Every artist has influences, even if they are unintentional. Who did you find yourself emulating on this new record, especially as it relates to the clashes of guitars?

Stevie: Stewart Copeland on the ‘Spyro’ soundtracks, electronic music (Justice, in specific), Queens of the Stone Age, Snarky Puppy, Wolf Peck and music from several animes. An overall strive to synthesize an overdriven angry tone with electronic influence.

Skylar: Dissonance from anyone I’ve heard. ‘The River Lullaby’ from The Prince of Egypt, Korn, Primus.

Kelsey: I don’t intentionally pull from the music I’ve heard. It’s more of being able to understand what I’m doing due to my education in music. I’m interested in techniques, mostly; broadening my understanding of techniques has allowed me to create more easily.

Stephanie: For me this album has been my version of ‘Jagged Little Pill’ by Alanis Morissette. I grew up listening to her, and it was one of the first albums I consciously sang to, as inappropriate as that seems for a 7-year-old. It’s not the composition of the songs or the melodies even. It’s the phrasing and the rhythmic quality of her word choices, which all leads back to the given anger that I identify with. There is also some subconscious punk influences, only because of our music’s vibe, like Kathleen Hanna of Bikini Kill, although I haven’t really actively listened to them much.

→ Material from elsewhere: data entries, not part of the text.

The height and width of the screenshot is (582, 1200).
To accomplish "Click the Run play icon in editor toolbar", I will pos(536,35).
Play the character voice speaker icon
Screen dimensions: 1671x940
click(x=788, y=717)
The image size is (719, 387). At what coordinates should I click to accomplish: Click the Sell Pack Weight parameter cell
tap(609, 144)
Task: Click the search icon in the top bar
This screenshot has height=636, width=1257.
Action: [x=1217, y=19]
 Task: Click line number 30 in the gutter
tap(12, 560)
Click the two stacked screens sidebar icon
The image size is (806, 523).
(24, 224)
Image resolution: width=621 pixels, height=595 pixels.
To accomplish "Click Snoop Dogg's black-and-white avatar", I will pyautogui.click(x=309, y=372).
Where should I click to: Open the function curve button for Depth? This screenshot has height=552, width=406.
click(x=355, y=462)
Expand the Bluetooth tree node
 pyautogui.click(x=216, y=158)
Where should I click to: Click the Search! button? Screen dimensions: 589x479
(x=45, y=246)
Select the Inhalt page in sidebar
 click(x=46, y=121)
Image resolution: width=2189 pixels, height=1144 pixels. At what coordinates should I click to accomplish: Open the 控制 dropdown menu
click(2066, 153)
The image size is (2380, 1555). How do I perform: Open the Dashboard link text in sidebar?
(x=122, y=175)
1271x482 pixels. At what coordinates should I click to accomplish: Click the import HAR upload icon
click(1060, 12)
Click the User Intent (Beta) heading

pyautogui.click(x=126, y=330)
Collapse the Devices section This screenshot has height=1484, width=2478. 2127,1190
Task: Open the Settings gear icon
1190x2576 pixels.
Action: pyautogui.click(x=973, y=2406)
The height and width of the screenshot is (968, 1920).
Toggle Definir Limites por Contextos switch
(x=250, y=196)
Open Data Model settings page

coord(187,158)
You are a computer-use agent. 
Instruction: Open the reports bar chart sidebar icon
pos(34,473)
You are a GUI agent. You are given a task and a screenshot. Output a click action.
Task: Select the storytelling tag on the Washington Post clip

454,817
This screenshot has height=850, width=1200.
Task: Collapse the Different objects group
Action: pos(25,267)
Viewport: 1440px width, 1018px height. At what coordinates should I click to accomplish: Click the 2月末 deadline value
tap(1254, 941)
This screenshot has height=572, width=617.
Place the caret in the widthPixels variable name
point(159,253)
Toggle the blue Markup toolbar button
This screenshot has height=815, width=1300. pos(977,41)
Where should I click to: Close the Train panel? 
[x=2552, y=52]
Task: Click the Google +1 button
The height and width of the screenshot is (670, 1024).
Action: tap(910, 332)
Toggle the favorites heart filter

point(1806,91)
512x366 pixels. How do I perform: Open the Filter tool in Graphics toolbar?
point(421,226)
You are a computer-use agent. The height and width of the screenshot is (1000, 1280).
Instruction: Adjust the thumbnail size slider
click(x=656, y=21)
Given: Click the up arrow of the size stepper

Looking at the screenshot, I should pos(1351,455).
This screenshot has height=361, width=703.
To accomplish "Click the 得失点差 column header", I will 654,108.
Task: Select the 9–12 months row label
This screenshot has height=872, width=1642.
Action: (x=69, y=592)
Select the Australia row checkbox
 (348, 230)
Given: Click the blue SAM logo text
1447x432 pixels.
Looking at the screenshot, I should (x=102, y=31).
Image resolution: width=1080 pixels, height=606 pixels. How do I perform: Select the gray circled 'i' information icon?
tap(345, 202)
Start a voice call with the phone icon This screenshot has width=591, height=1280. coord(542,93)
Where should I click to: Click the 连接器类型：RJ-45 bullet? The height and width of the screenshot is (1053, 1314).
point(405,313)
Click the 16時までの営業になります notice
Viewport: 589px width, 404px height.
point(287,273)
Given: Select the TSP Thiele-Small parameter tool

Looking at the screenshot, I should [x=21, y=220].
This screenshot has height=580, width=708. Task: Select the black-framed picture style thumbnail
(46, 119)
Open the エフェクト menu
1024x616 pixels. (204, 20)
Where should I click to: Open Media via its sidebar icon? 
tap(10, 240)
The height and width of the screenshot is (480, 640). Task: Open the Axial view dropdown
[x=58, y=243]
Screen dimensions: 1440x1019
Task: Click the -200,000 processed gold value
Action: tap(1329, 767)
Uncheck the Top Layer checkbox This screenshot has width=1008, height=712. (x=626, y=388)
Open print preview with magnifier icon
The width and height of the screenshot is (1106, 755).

“Wake Me Up Dead” is a pretty gnarly performance, from top to bottom. “My eyes feel old / Nothing is nice anymore” really sticks on the brain. What is the intent of that line and the song, as a whole?

Stephanie: The intent of that line is a snapshot of the defeat that you feel at times. It’s a pretty jaded phrase with a lot of truth. It’s literal and metaphorical at the same time. That phrase sums up a couple years of being completely dealt every wrong and bad hand imaginable. It’s like you shed the skin of optimism at the times that test you the most. The whole song is about three dreams rolled into one. Each verse leads off with a dream-like phrase then moves into a night terror type feeling. The whole song is about the in-between place of thought and doubt, things you can’t control basically. Sleep paralysis.

“Good for One Thing,” which closes the record, has such a cool, side-pocket groove to it. How did that evolve?

Stephanie: This song is a contrast to “Wake Me Up Dead.” Stevie brought the riff to practice, and then, Kelsey showed us a beat she’d been working on. And we went from there. This song is pretty manic. It goes from a groove, to an in between point, to a heavy half time, then back to the grove. It gives you whiplash.

In the context of your life shows, in what ways do these songs, especially, transform?

Stephanie: In “Flowers,” we have an extra verse where Kelsey has a drum solo. In the last chorus of “Good for One Thing,” I have a descending chromatic melody on top of the harmony Skylar sings. Stevie’s bass tone has different requirements live. Skylar plays with one pedal used in “Flowers” and “Doe Doe,” whereas on the album, there are
several pedals used. In “Cat Called,” Kelsey and Skylar blow whistles proir to the songs breakdown.